Но видно, мучил его еще один вопрос – последний, единственный, без которого он не мог спокойно доживать.

– Как же тебе пришло в голову такое? – спросил он тихо, будто и поныне боялся чужих ушей, будто опасался, что кто-то услышит и донесет.

Доктор молчал. Он сидел с отсутствующим видом и не двигался, точно не осталось у него сил – одна пустота.

– Как ты мог? – повторил следователь вопрос и посмотрел жалобно, как нищий в ожидании подаяния.

Германов не слышал его и, похоже, отсутствовал. Он был сейчас там, в том летнем дне, отстоящем на сорок лет; сейчас доктор в мгновение ока вернулся туда и пережил тот день заново наяву.

Пока его везли, надо было придумать что-то, что не укладывалось в голове – нелепость, несуразицу, отчаянный выверт под стать безумию, нечто такое, что нормальному человеку, а тем более служаке-следователю не приснится даже в кошмарном сне.

– Скажи, прошу тебя, – канючил старик. Он пожух весь, морщины на лице обозначились резче, постарел на глазах, и казалось, без ответа ему не жить. – Скажи... Я ведь спать не смогу. Как у тебя рука поднялась?

Германов улыбнулся. Ему стало вдруг весело – весело и легко, он засмеялся, поднялся резко и, не ответив, беглым шагом направился к выходу.

Ясный, сошедший на город вечер был расцвечен огнями, улыбками, блеском глаз, разноголосицей, ускользающим женским смехом, шепотом, отголосками музыки...

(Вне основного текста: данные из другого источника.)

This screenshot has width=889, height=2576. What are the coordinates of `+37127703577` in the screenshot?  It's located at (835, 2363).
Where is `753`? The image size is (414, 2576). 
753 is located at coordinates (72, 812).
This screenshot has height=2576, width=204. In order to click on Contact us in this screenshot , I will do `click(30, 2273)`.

Отчетливо, точно кто-то навел на резкость, доктор вспомнил тот день, когда после ареста его под конвоем провели по коридорам большого серого здания и ввели в кабинет, где за столом сидел уставший от бессонницы следователь.

Едва переступив порог, Германов схватил внезапно со стола графин с водой и, не раздумывая, пустил в портрет вождя, висевший на стене.

Послышался грохот, звон, графин в куски разнес стекло и раму, в клочья разодрал усатый лик вождя и сам разлетелся вдребезги, окатив следователя водой и усыпав кабинет осколками.

Доктор отчетливо вспомнил тот миг: кто-то осветил ярко скрытое в темноте пространство – он шагнул туда наяву.

Германов спешил прочь по аллее среди деревьев и цветников. Неожиданно внимание его привлекла музыка. Она возникла незаметно из разнобоя голосов, из шарканья подошв, смеха, из толчеи и сумятицы звуков, из уличного шума возникла, прорезалась, окрепла и стала отчетливой. Доктор узнал знакомую арию.

Германов вышел из парка и продолжал идти по улице вдоль ограды. Ария доносилась из транзисторных приемников, из распахнутых окон, из автомобилей, которые стояли вдоль тротуаров и проносились мимо. Голос певца звучал на вечерней улице и взмывал вверх над крышами и дворами, над деревьями в освещенное городским заревом небо.